WORK TO DO: Please rewrite the stretch of data from the line containing "Given: Open the Create panel plus icon" through the line containing "Action: (87, 430)", changing "red" to "orange" and keeping everything else the same.

GIVEN RECORDS:
⟨

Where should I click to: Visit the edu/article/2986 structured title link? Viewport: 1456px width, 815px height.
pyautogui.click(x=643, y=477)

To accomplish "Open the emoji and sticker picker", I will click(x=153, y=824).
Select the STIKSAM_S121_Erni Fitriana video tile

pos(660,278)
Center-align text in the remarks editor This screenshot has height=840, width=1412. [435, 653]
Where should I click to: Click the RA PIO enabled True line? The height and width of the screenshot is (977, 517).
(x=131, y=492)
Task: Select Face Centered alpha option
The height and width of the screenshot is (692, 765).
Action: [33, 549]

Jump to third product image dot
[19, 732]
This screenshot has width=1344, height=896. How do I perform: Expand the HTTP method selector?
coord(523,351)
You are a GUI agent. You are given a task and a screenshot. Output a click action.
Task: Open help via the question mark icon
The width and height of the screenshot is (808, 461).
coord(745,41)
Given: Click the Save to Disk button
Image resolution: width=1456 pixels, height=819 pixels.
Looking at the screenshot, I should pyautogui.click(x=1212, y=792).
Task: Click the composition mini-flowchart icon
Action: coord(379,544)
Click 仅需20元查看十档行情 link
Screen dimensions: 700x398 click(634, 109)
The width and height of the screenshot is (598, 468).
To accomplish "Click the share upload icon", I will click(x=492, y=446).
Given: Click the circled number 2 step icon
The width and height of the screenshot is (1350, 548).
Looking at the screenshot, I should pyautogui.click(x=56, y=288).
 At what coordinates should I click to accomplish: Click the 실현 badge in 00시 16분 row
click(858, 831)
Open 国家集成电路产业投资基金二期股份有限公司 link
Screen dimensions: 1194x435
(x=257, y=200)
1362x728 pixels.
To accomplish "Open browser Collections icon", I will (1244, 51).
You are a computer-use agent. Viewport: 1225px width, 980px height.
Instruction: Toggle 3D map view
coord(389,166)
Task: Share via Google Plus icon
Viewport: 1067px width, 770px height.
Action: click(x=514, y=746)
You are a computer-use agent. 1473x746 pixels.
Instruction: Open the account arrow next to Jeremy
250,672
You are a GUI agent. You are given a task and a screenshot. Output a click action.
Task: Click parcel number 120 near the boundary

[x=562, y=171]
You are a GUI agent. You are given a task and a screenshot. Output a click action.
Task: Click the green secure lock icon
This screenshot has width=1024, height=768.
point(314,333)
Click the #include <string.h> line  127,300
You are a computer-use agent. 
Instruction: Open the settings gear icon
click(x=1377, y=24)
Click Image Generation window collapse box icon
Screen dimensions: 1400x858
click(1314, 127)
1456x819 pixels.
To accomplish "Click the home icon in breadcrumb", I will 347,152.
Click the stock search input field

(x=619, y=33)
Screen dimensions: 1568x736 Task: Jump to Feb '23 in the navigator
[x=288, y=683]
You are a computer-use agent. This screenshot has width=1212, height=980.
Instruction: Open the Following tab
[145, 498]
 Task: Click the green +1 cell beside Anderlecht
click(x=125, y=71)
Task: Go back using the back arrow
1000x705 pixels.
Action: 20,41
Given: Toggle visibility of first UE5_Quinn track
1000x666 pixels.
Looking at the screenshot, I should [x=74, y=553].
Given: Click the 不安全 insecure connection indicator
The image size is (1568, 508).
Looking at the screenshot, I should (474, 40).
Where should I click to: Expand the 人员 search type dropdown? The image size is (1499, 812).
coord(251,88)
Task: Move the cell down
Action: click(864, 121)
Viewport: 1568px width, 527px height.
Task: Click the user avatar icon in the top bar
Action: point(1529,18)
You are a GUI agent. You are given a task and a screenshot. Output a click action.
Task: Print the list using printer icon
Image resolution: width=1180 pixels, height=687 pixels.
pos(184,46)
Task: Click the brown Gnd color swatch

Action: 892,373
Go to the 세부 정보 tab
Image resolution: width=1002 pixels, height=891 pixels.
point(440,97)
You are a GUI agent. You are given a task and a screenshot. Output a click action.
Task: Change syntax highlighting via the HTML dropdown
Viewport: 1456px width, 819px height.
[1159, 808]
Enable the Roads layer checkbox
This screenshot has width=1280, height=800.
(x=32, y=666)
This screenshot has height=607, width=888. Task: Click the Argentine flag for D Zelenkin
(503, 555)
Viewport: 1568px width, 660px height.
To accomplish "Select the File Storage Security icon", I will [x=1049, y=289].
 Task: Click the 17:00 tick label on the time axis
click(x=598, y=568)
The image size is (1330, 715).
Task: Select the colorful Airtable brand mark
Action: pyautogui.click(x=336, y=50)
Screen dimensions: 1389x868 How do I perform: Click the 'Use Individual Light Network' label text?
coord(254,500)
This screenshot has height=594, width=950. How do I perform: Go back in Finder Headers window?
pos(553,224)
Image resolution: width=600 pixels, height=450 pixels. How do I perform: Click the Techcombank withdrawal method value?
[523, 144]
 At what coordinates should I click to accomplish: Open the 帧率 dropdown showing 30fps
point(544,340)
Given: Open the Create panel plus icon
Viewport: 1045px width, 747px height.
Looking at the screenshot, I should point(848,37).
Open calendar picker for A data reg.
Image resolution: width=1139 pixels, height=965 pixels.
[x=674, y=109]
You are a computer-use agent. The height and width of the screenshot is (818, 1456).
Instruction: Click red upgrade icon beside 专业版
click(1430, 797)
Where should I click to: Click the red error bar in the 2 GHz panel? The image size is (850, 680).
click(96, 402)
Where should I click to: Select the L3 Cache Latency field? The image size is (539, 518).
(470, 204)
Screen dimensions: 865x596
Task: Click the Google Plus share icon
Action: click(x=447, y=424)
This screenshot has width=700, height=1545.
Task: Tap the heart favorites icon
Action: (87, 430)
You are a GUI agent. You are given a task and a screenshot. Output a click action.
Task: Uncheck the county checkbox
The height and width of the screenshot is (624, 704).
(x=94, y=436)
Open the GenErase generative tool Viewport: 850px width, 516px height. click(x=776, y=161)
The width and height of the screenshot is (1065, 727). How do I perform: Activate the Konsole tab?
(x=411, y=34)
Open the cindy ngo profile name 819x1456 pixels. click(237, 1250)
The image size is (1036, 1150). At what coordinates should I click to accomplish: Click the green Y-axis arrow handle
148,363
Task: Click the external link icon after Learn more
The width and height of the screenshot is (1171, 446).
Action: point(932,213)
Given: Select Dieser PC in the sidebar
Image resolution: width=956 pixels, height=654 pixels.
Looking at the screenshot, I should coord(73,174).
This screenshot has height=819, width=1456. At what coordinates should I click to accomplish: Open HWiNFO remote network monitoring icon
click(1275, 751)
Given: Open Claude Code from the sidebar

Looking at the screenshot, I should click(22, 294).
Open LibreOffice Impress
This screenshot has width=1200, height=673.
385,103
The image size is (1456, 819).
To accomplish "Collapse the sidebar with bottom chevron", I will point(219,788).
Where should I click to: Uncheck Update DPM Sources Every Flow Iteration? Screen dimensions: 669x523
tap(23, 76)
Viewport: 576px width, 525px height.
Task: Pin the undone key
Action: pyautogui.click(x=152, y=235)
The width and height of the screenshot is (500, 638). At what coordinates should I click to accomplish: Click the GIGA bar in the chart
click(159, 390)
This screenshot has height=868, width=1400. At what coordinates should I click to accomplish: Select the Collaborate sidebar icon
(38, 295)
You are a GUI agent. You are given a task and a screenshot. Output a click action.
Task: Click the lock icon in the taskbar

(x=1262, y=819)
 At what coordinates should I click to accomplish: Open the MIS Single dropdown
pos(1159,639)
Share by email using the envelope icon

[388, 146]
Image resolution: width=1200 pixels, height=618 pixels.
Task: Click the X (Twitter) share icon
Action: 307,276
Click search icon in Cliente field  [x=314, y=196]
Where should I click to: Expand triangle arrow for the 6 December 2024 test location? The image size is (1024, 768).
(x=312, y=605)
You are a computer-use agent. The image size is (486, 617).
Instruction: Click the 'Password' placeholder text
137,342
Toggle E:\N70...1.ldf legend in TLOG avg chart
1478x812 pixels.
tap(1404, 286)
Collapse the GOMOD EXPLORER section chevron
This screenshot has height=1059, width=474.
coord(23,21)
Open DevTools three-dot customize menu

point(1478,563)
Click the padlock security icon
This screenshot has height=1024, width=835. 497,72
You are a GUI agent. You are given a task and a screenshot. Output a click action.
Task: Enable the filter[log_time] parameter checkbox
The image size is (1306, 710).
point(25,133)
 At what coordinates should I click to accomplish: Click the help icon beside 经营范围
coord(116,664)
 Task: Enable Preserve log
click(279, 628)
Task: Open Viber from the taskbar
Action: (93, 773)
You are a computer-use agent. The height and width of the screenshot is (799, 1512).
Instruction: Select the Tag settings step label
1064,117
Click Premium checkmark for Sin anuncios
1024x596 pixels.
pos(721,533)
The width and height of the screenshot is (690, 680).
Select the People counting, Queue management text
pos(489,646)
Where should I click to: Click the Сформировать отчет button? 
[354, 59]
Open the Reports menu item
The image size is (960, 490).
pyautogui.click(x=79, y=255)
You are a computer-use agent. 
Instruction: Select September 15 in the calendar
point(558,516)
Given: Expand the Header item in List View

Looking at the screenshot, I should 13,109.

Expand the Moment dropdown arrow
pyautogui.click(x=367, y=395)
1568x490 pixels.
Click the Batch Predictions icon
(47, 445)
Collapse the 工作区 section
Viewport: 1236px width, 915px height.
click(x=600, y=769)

⟩

OUTPUT OF THE EXERCISE:
Given: Open the Create panel plus icon
Viewport: 1045px width, 747px height.
Looking at the screenshot, I should point(848,37).
Open calendar picker for A data reg.
Image resolution: width=1139 pixels, height=965 pixels.
[x=674, y=109]
You are a computer-use agent. The height and width of the screenshot is (818, 1456).
Instruction: Click orange upgrade icon beside 专业版
click(1430, 797)
Where should I click to: Click the orange error bar in the 2 GHz panel? The image size is (850, 680).
click(96, 402)
Where should I click to: Select the L3 Cache Latency field? The image size is (539, 518).
(470, 204)
Screen dimensions: 865x596
Task: Click the Google Plus share icon
Action: click(x=447, y=424)
This screenshot has width=700, height=1545.
Task: Tap the heart favorites icon
Action: (87, 430)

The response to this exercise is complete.